Sanità in Sicilia, il 3 giugno sciopero degli operatori 118: ”Chiediamo rispetto diritti contrattuali”

“Dopo un anno e mezzo di pandemia, gli Autisti/Soccorritori del 118 e tutti i Dipendenti della Seus,esasperati, sono costretti a dover sbattere i pugni (cosa che non hanno mai fatto), al fine di ottenere i diritti contrattuali non riconosciuti o parzialmente applicati”. Lo scrive in una nota il direttivo regionale del Movimento Unito Dipendenti 118 Sicilia che aggiunge:

“Una seria ed efficace sorveglianza sanitaria, in quanto esposti al rischio di contagio (non solo da Covid), come tutto il personale sanitario; Idonei centri di sanificazione (mezzi e personale) distribuiti omogeneamente al fine di evitare sanificazioni improvvisate per strada;Aggiornamento delle linee guida del “118”, che risalgono al 2010;Migliorare e rendere efficacie la comunicazione fra le Centrali Operative, il servizio USCA e le Guardie Mediche, per rendere migliore il servizio di Urgenza/Emergenza e garantire la salute di tutti i cittadini. Applicazione e riconoscimento di vari istituti contrattuali previsti dal Contratto. Stanchi delle belle parole, degli applausi e delle onorificenze verbali (eroi, angeli, ecc.), dopo svariati sit-in e incontri, in tutte le sedi aziendali e istituzionali (Ars , Assessorato alla Salute), che hanno prodotto solo, appunto, belle parole, purtroppo ci vediamo costretti a ricorrere al più sacro dei diritti di tutti i Lavoratori, lo sciopero.

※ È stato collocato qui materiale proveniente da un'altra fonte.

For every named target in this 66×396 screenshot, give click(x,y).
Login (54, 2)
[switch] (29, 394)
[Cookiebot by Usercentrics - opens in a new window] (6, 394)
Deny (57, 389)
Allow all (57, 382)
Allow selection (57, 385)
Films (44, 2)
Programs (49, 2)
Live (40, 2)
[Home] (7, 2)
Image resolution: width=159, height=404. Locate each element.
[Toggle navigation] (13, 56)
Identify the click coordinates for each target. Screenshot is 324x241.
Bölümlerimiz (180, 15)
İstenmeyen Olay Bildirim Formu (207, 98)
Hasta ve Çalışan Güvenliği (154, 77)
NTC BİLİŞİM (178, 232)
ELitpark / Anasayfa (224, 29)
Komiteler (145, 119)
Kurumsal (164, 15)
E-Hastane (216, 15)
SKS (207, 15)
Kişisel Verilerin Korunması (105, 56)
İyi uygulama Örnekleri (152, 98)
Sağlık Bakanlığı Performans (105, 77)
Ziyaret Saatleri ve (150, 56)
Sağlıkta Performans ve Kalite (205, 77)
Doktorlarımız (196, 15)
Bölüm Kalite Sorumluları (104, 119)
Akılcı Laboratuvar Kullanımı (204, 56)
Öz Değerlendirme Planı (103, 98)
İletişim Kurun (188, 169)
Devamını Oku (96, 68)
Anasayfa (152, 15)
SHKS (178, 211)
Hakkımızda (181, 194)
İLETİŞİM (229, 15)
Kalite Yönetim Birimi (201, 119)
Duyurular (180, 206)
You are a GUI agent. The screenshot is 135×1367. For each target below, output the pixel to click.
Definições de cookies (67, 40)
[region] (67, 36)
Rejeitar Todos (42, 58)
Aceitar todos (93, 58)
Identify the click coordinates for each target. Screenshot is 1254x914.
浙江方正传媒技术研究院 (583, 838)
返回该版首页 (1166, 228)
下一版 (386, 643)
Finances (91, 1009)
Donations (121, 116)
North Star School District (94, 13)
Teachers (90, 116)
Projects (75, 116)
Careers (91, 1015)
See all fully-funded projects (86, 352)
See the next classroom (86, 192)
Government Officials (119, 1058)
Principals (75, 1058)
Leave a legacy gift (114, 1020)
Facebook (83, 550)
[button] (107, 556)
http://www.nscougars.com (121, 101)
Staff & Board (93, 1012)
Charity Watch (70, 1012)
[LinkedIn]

Per il 3 giugno è stato proclamato lo sciopero di categoria, indetto dalle Organizzazioni Sindacali COBAS, CONFINTESA, FIALS e FSI-USAE in stretta e fattiva collaborazione con Il MOVIMENTO UNITO DIPENDENTI 118 Sicilia, sciopero a cui (ad oggi) hanno aderito più della metà degli Autisti Soccorritori e dei Dipendenti della Seus. Riteniamo giusto e doveroso informare la popolazione che non è mai stata nostra volontà bloccare il servizio di Urgenza/Emergenza, ma non è rimasta nessun’altra alternativa per farci ascoltare. Pertanto chiediamo scusa anticipatamente a tutta la popolazione siciliana e ai cittadini tutti, per i disservizi che si potrebbero creare il 3 giugno, sempre se continuiamo a non essere ascoltati. Chiediamo alla popolazione solamente comprensione per le nostre rimostranze”.